A significant number of big-name players have been grist for the rumor mill but with the NBA Trade Deadline approaching Thursday, the Pacers don't expect to make another major change.
New Jersey's Vince Carter and Jason Kidd, Memphis' Pau Gasol, Sacramento's Ron Artest and Mike Bibby, Seattle's Rashard Lewis and Ray Allen and Minnesota's Kevin Garnett all have been mentioned in reports of trade possibilities.
Having already pulled off an eight-player trade with Golden State that changed the face of the Pacers in January, Walsh is understandably hesitant to pursue another substantial deal.
"Our feeling is if something would really help us we'll do it but we don't feel a pressure to go out there and make a trade because we kind of want to see how this team develops with the players we got in the Golden State trade," Walsh said. "And then in the summer, you'll be in a better position to take a look at everything and say, 'What do we need now?'
"I don't think we've seen enough of all the players that are now on the team, including guys we had last year. Where that leaves us as a team, we have to let it percolate a little bit."
Coach Rick Carlisle also downplayed the likelihood of a deal.

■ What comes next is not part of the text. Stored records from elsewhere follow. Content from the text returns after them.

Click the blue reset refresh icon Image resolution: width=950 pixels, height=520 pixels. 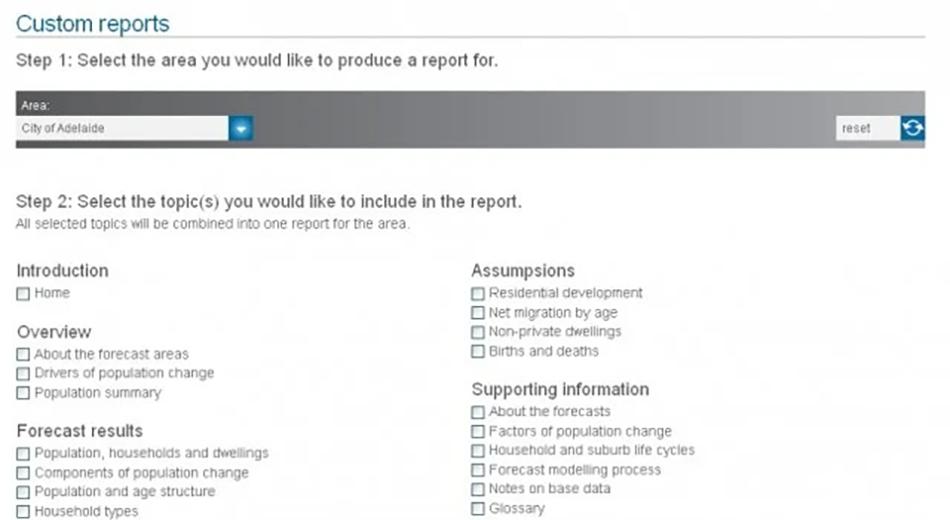coord(912,128)
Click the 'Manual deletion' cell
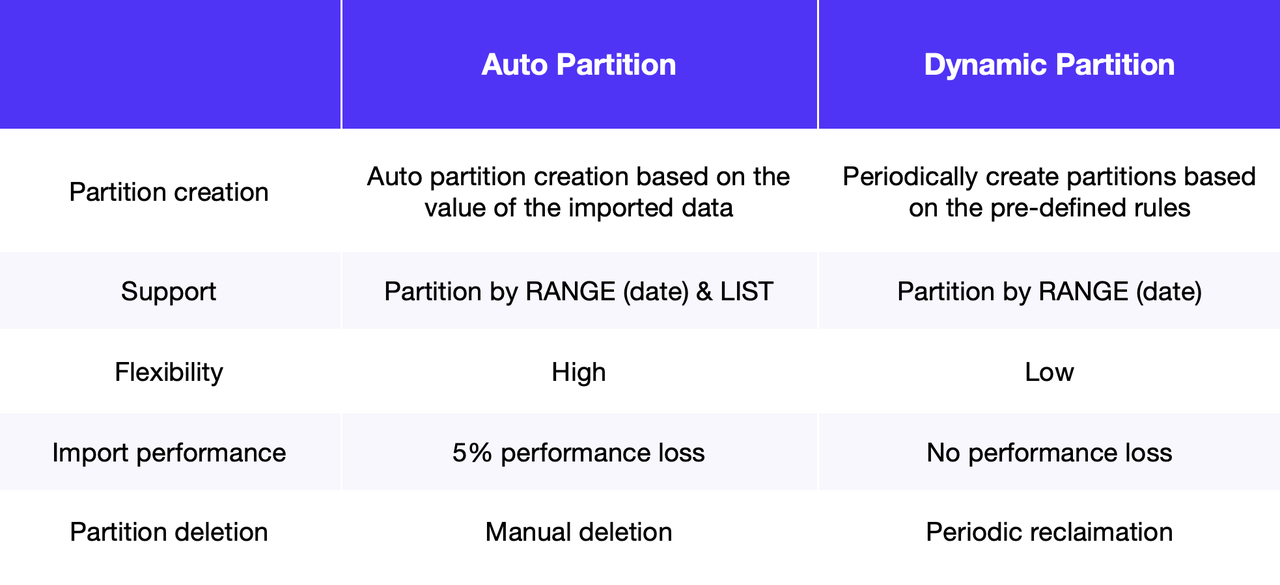Image resolution: width=1280 pixels, height=585 pixels. point(579,532)
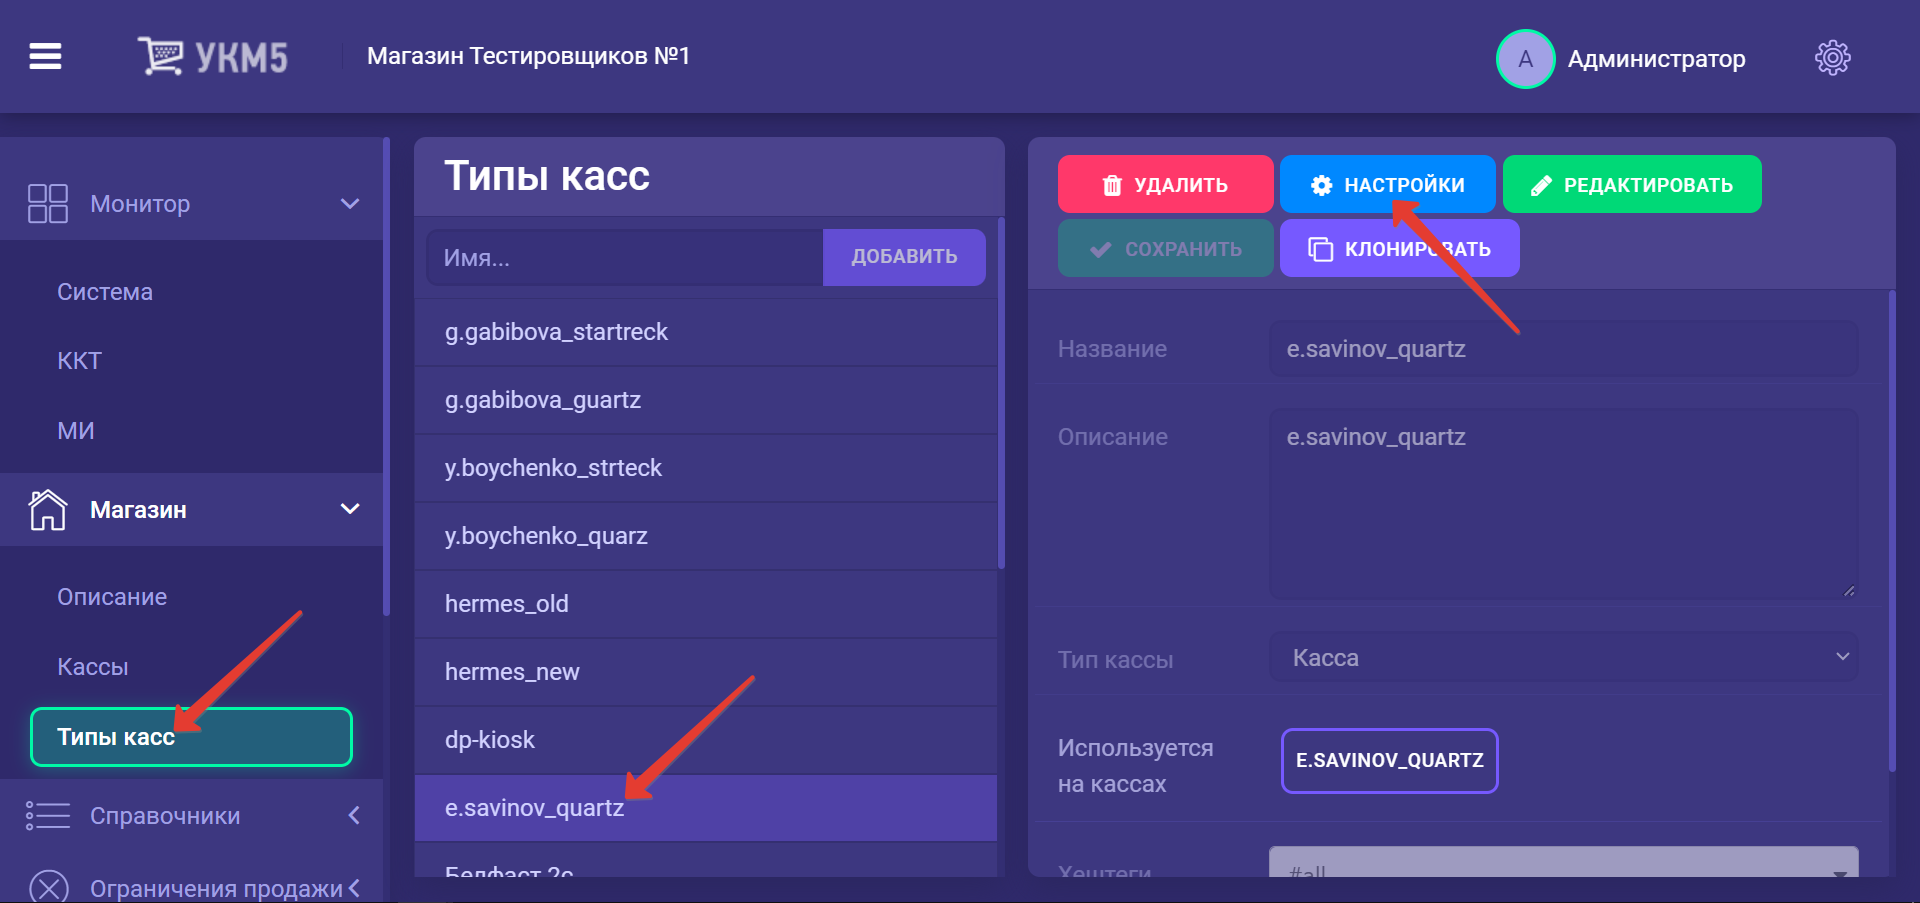
Task: Open the Кассы menu item
Action: [x=93, y=667]
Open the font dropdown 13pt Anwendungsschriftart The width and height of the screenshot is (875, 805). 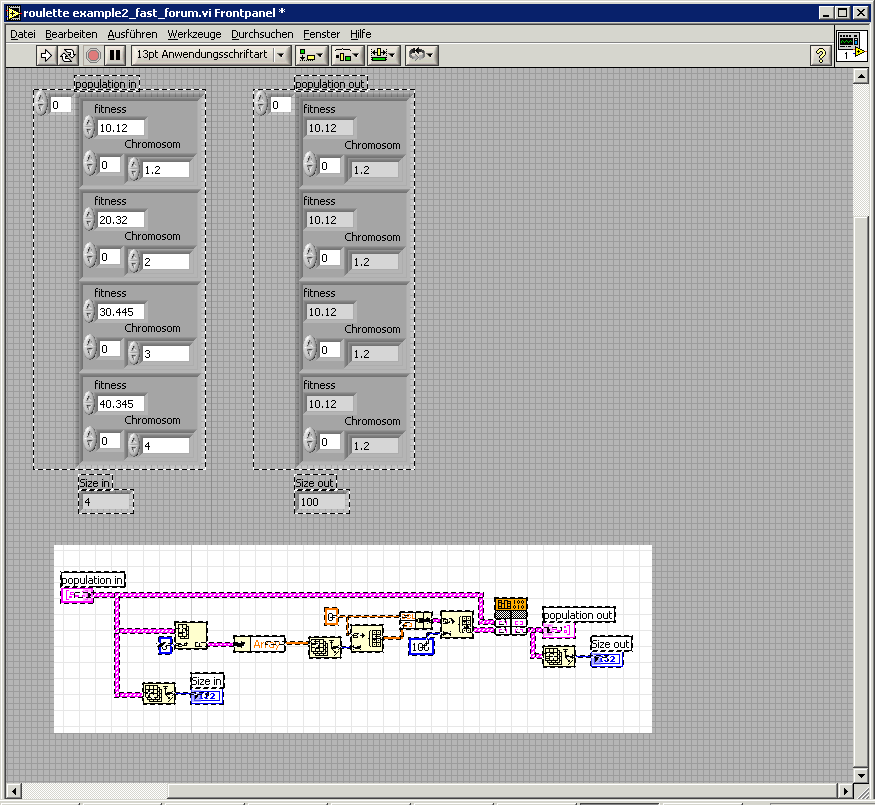[212, 55]
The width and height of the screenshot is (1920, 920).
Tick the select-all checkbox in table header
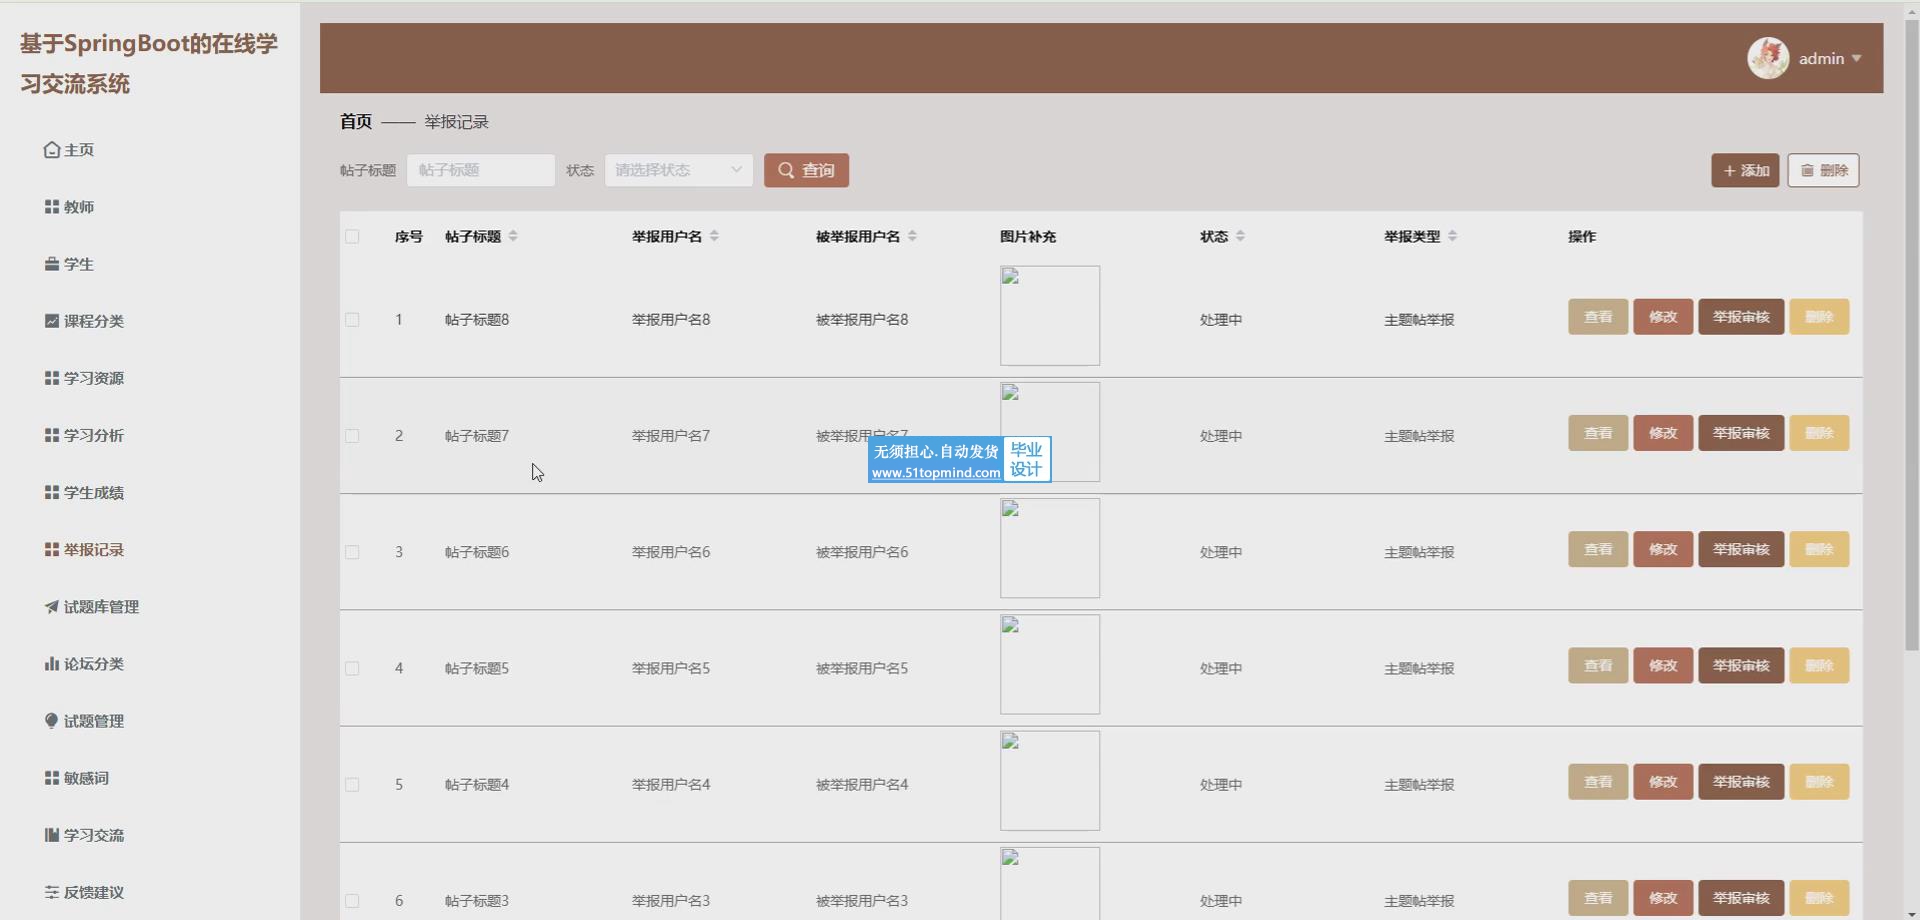(352, 237)
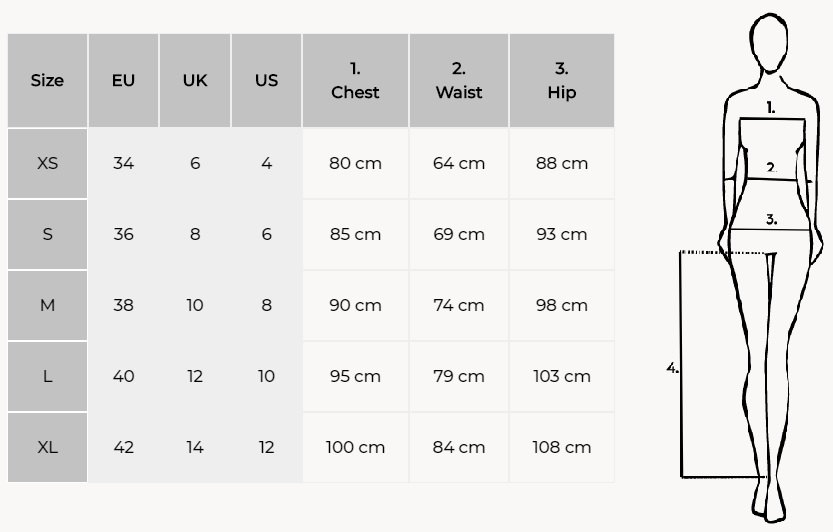Image resolution: width=833 pixels, height=532 pixels.
Task: Click the "3. Hip" header cell
Action: coord(562,81)
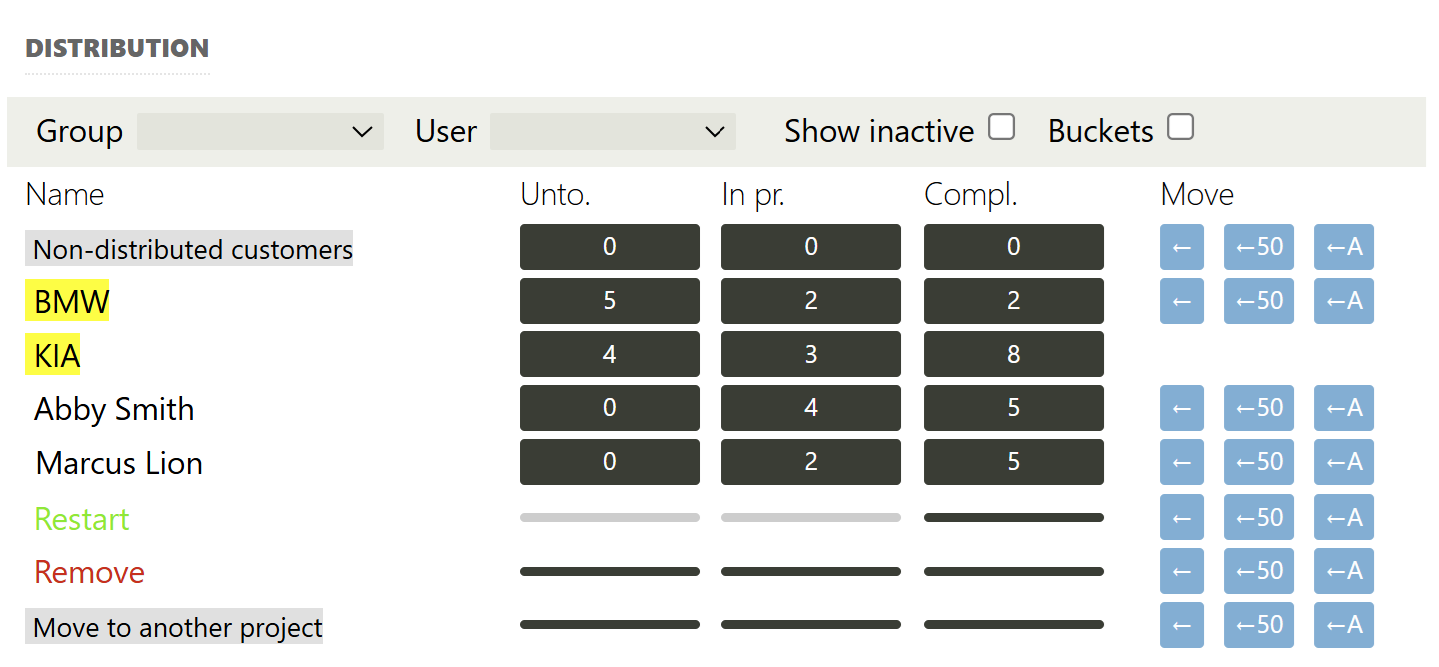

"If there's something that would improve our team I'm sure Larry (Bird) and Donnie would consider it," Carlisle said. "We're always looking to get better just like everybody else in the league. Having said that, the likelihood of something happening usually is on the low-percentage side at this point. But you never know. We'll see."
Walsh said there is interest in smaller deals he described as "things around the core of the team that could help us" but isn't sure they'll get done this week.
"We're listening to everybody," Walsh said. "We don't really know what our team is right now. We're starting to get an idea of it but it takes time to take a look and see how everything fits together to make a judgment as to where we go from here."
Walsh said he has been surprised by the number of significant players being discussed as trade possibilities, particularly because it is generally more difficult to pull off a major deal during the season because of the lack of roster flexibility and salary-cap limitations.
"I'm always surprised if a big-name player – other than a guy in the last year of his contract – is traded in the middle of the year because you're kind of confined," Walsh said. "But there are times when you hear the right thing. Can you trade those big-salaried players now? There may be a chance but I don't know that you'll have as many options as you'll have later on."